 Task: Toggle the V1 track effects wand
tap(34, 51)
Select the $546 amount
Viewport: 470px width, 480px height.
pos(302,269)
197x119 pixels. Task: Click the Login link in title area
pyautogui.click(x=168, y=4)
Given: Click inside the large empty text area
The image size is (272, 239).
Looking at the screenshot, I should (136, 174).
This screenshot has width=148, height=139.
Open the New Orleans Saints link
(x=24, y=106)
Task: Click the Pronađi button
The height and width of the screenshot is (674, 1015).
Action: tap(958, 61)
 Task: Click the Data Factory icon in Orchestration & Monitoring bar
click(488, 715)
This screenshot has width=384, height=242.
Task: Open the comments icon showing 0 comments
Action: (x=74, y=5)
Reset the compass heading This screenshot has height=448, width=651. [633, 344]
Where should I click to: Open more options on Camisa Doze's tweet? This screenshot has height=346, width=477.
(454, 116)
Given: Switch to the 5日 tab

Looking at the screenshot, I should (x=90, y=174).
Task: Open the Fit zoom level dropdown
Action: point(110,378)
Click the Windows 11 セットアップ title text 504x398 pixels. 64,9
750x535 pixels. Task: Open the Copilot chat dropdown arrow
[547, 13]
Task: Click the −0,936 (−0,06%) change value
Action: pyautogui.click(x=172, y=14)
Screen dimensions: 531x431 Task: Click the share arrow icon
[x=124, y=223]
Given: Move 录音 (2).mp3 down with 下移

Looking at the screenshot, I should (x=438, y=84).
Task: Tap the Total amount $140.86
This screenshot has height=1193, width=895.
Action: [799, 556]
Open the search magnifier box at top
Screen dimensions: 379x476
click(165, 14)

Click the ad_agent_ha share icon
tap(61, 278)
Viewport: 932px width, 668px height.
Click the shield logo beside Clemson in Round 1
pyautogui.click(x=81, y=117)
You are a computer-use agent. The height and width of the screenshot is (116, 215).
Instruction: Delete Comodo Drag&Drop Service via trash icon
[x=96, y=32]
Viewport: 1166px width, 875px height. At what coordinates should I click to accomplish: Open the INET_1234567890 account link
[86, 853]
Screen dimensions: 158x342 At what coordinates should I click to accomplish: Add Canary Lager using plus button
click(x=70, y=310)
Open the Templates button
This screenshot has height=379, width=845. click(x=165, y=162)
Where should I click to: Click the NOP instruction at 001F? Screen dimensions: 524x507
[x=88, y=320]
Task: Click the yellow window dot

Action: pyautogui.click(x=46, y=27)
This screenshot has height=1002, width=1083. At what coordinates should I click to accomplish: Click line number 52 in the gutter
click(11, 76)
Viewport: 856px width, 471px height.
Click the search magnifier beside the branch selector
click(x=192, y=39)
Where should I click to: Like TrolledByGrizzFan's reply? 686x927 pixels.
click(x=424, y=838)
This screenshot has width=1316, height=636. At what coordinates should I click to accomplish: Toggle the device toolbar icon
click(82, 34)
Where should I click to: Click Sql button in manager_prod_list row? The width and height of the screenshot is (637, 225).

> _TASK OBJECTIVE_: What is wanted is an exact repetition of the lines from the one with "Open the Templates button" through the last line of the material above, both ends included.

> _RESPONSE_:
Open the Templates button
This screenshot has height=379, width=845. click(x=165, y=162)
Where should I click to: Click the NOP instruction at 001F? Screen dimensions: 524x507
[x=88, y=320]
Task: Click the yellow window dot

Action: pyautogui.click(x=46, y=27)
This screenshot has height=1002, width=1083. At what coordinates should I click to accomplish: Click line number 52 in the gutter
click(11, 76)
Viewport: 856px width, 471px height.
Click the search magnifier beside the branch selector
click(x=192, y=39)
Where should I click to: Like TrolledByGrizzFan's reply? 686x927 pixels.
click(x=424, y=838)
This screenshot has width=1316, height=636. At what coordinates should I click to accomplish: Toggle the device toolbar icon
click(82, 34)
Where should I click to: Click Sql button in manager_prod_list row? The width and height of the screenshot is (637, 225).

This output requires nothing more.